ESJR 8208 substantially restricts judicial accountability to the voters. The people of each community should maintain their control over who their judges will be. It is difficult enough now to remove bad judges who sit on the bench. It will be impossible if local voters can’t vote on unworthy or undesirable judges because they don’t even have to live in their communities.
ESJR 8208 provides that such rules require assignments of pro tem judges "based on the judges’ experience." But although experience may provide a certain "expertise" it is certainly no guarantee a judge will be competent or unbiased. And even though the measure itself gives parties one opportunity for a change of pro tem judges, with such a vast pool of judges available statewide they may know absolutely nothing about the qualifications, character or background of the judges assigned to their cases. Most people know how frustrating the legal system is — from attorneys who overcharge and don’t return phone calls to judges who don’t spend enough time in the courtroom. These are just some of the things that clog the system and waste taxpayer money. Inefficiencies and incompetency aren’t solved by bringing in judges who aren’t accountable to the people. ESJR 8208 only enhances the same "good-old-boy" network — with all its problems — at our expense.
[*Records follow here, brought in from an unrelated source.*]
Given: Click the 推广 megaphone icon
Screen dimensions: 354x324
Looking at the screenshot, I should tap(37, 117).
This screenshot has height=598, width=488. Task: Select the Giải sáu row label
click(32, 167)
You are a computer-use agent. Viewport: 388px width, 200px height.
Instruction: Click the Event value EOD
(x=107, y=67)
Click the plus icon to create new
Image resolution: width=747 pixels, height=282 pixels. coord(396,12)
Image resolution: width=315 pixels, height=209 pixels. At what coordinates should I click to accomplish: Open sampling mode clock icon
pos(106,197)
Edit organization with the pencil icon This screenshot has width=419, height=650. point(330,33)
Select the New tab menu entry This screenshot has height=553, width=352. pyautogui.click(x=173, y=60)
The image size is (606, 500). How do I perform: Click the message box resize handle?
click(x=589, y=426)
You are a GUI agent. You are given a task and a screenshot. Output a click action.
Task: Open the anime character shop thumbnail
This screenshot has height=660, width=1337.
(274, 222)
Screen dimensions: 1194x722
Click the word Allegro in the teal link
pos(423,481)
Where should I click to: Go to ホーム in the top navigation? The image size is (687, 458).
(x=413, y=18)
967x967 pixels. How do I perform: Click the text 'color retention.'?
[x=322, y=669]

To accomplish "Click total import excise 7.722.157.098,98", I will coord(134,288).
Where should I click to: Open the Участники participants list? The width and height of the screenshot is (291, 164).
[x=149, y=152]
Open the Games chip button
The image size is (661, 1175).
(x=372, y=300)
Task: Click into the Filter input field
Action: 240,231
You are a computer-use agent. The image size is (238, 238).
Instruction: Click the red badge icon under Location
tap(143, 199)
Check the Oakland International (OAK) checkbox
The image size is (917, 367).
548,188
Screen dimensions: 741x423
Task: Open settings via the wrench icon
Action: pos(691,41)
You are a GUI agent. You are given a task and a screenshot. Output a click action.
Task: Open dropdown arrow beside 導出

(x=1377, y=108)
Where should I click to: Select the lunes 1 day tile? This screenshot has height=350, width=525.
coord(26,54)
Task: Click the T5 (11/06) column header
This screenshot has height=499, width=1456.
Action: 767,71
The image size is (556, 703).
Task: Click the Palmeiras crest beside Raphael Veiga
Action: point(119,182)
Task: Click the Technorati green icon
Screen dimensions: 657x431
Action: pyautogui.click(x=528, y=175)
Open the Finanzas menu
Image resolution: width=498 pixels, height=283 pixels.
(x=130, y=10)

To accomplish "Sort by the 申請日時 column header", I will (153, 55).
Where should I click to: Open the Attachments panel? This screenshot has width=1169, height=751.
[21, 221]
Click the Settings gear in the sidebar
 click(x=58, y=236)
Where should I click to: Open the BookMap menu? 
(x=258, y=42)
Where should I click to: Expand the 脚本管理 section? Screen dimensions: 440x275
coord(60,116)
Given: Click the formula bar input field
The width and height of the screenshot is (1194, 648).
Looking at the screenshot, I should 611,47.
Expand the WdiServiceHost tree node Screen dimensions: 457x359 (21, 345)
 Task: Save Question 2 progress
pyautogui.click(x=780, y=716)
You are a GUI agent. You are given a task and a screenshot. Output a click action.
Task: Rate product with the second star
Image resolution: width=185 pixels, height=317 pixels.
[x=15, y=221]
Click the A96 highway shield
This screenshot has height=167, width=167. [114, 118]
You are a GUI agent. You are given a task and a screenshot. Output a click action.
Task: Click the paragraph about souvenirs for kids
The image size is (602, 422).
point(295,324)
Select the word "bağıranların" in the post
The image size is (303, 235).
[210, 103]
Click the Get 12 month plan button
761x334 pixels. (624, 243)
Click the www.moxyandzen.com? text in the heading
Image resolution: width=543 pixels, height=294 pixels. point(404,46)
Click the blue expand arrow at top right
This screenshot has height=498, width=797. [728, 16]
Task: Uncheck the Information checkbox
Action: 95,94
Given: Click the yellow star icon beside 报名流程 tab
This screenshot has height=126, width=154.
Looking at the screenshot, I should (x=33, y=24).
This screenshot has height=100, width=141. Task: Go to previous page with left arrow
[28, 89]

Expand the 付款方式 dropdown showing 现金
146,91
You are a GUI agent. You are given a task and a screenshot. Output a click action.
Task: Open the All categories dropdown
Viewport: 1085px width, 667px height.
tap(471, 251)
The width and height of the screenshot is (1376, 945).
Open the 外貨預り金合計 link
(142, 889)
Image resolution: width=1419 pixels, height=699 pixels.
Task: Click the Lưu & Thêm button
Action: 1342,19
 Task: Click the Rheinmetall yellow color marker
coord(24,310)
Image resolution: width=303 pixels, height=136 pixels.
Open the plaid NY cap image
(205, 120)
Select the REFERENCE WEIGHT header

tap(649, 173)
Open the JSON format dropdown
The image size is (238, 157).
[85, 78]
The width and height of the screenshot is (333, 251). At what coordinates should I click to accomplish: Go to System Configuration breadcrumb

Unfortunately, in today’s world, any of us could be forced to go to court at any time. What kind of judge would you want hearing your case? Would you want to lose your right to help choose your judge? Do you want to give up your opportunity to hold that judge responsible for his or her actions?
We, the people, currently have a protected right to elect judges from the communities we live in and in which they serve. This is an important right because those we elect sit in judgment over our lives, property and freedoms. This right ensures judges we may face in court live in our midst and share our values. If they prove to be incompetent, if they show favoritism, or if they are corrupt we can vote them out at the next election. We must protect our right to elect our judges and not hand that right over to the legal profession.
This will ensure that government "of the people, by the people, and for the people" will long endure. Please vote no on ESJR 8208.